═════ Source extract ═════

Santa Clara Valley Medical Center, commonly known as Valley Medical Center or simply Valley Medical, is a prominent 731-bed public tertiary, teaching, and research hospital in San Jose, California. Located in the Fruitdale neighborhood of West San Jose, Valley Medical Center is the anchor facility of the Santa Clara County Health System, serving Santa Clara County. Valley Medical is home to numerous innovative research and care centers, such as the Rehabilitation Trauma Center, the only federally-designated spinal cord injury center in Northern California.

History

The campus and hospital were founded at its present location in 1876 by Dr. Benjamin Cory, the Director of Public Health. Founded as the County Hospital, it was the first organized hospital in the San Francisco Bay Area. The current campus continues to sit at the very same spot where the original hospital was constructed in the 19th century. This has led to issues with construction on site with the February 2012 unearthing of an 1870-1920s pauper's grave site.

Trauma and emergency care

Santa Clara Valley Medical Center is one of five adult level one trauma centers in Northern California, along with Stanford University Medical Center in northwestern Santa Clara County, San Francisco General Hospital in San Francisco, Highland Hospital (Alameda County) in Oakland, and UC Davis Medical Center in Sacramento. It also is one of four pediatric level I trauma centers in Northern California. It operates the only federally designated spinal cord injury center in Northern California, the Rehabilitation Trauma Center, along with the only traumatic brain injury center for the treatment and rehabilitation of patients. It operates one of four burn centers in Northern California. It is the only trauma center in California to co-locate all five of these services on one campus.

Santa Clara Valley Medical Center operates numerous critical care units including the highest level neonatal intensive care unit. The medical center also is licensed for cardiovascular surgery and cardiac catheterization. It is designated a primary stroke treatment center by the Joint Commission on Accreditation of Health Organizations. In addition, the Medical Center operates onsite outpatient clinics and satellite clinics in Central San Jose, East San Jose, South San Jose, as well as the suburbs of Sunnyvale, Gilroy, and Milpitas.

═════ Given data ═════

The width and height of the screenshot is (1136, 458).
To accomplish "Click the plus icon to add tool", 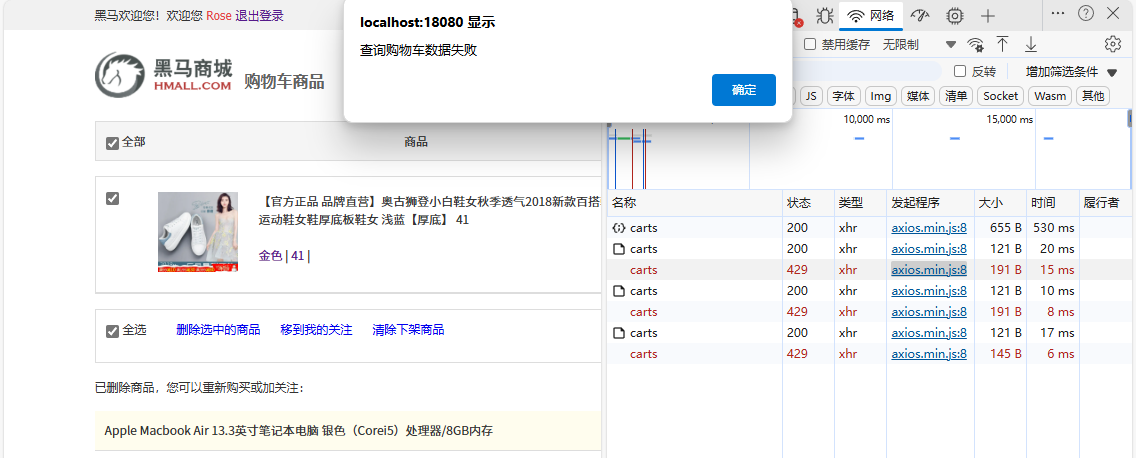I will click(988, 15).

═════

-- The problem --
Copy the hospital article again, starting at "Trauma and emergency" and ending at "on one campus.", but substitute "burn units" for "burn centers".

-- Result of the task --
Trauma and emergency care

Santa Clara Valley Medical Center is one of five adult level one trauma centers in Northern California, along with Stanford University Medical Center in northwestern Santa Clara County, San Francisco General Hospital in San Francisco, Highland Hospital (Alameda County) in Oakland, and UC Davis Medical Center in Sacramento. It also is one of four pediatric level I trauma centers in Northern California. It operates the only federally designated spinal cord injury center in Northern California, the Rehabilitation Trauma Center, along with the only traumatic brain injury center for the treatment and rehabilitation of patients. It operates one of four burn units in Northern California. It is the only trauma center in California to co-locate all five of these services on one campus.